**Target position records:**
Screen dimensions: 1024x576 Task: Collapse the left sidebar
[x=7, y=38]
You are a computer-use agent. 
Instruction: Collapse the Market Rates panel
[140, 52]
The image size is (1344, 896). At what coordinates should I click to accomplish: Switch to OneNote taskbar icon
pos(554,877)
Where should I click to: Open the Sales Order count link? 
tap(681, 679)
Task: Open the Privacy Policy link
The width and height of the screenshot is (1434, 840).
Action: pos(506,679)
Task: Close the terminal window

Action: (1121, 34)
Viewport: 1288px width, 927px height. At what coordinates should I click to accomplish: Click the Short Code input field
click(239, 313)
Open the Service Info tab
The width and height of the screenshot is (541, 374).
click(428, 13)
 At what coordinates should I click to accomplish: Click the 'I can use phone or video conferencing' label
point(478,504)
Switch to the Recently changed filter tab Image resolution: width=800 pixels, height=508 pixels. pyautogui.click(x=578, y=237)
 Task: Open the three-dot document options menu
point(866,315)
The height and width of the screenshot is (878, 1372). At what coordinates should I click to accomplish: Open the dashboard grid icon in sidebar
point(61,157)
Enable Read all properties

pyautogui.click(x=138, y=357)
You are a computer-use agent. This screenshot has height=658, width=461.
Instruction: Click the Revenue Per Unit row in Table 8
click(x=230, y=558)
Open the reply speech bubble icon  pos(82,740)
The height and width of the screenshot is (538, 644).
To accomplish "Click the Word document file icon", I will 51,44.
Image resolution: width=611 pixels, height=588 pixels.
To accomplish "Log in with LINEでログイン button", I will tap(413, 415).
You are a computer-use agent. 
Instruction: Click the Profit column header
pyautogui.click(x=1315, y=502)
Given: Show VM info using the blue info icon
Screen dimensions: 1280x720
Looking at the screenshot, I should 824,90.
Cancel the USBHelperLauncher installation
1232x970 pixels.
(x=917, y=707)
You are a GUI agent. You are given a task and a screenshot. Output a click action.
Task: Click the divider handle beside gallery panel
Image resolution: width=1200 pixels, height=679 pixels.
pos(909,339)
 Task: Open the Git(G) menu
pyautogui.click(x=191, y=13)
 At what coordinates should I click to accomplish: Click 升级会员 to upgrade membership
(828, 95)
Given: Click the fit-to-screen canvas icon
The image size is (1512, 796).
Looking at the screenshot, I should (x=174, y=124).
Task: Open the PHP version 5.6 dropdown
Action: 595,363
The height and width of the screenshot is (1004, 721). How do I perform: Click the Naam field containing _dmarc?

**What is needed:** Rewrite every line of the items above as a JSON list of strings, with one string per line and blank lines omitted.

**Result:**
[
  "Screen dimensions: 1024x576 Task: Collapse the left sidebar",
  "[x=7, y=38]",
  "You are a computer-use agent. ",
  "Instruction: Collapse the Market Rates panel",
  "[140, 52]",
  "The image size is (1344, 896). At what coordinates should I click to accomplish: Switch to OneNote taskbar icon",
  "pos(554,877)",
  "Where should I click to: Open the Sales Order count link? ",
  "tap(681, 679)",
  "Task: Open the Privacy Policy link",
  "The width and height of the screenshot is (1434, 840).",
  "Action: pos(506,679)",
  "Task: Close the terminal window",
  "Action: (1121, 34)",
  "Viewport: 1288px width, 927px height. At what coordinates should I click to accomplish: Click the Short Code input field",
  "click(239, 313)",
  "Open the Service Info tab",
  "The width and height of the screenshot is (541, 374).",
  "click(428, 13)",
  " At what coordinates should I click to accomplish: Click the 'I can use phone or video conferencing' label",
  "point(478,504)",
  "Switch to the Recently changed filter tab Image resolution: width=800 pixels, height=508 pixels. pyautogui.click(x=578, y=237)",
  " Task: Open the three-dot document options menu",
  "point(866,315)",
  "The height and width of the screenshot is (878, 1372). At what coordinates should I click to accomplish: Open the dashboard grid icon in sidebar",
  "point(61,157)",
  "Enable Read all properties",
  "pyautogui.click(x=138, y=357)",
  "You are a computer-use agent. This screenshot has height=658, width=461.",
  "Instruction: Click the Revenue Per Unit row in Table 8",
  "click(x=230, y=558)",
  "Open the reply speech bubble icon  pos(82,740)",
  "The height and width of the screenshot is (538, 644).",
  "To accomplish \"Click the Word document file icon\", I will 51,44.",
  "Image resolution: width=611 pixels, height=588 pixels.",
  "To accomplish \"Log in with LINEでログイン button\", I will tap(413, 415).",
  "You are a computer-use agent. ",
  "Instruction: Click the Profit column header",
  "pyautogui.click(x=1315, y=502)",
  "Given: Show VM info using the blue info icon",
  "Screen dimensions: 1280x720",
  "Looking at the screenshot, I should 824,90.",
  "Cancel the USBHelperLauncher installation",
  "1232x970 pixels.",
  "(x=917, y=707)",
  "You are a GUI agent. You are given a task and a screenshot. Output a click action.",
  "Task: Click the divider handle beside gallery panel",
  "Image resolution: width=1200 pixels, height=679 pixels.",
  "pos(909,339)",
  " Task: Open the Git(G) menu",
  "pyautogui.click(x=191, y=13)",
  " At what coordinates should I click to accomplish: Click 升级会员 to upgrade membership",
  "(828, 95)",
  "Given: Click the fit-to-screen canvas icon",
  "The image size is (1512, 796).",
  "Looking at the screenshot, I should (x=174, y=124).",
  "Task: Open the PHP version 5.6 dropdown",
  "Action: 595,363",
  "The height and width of the screenshot is (1004, 721). How do I perform: Click the Naam field containing _dmarc?"
]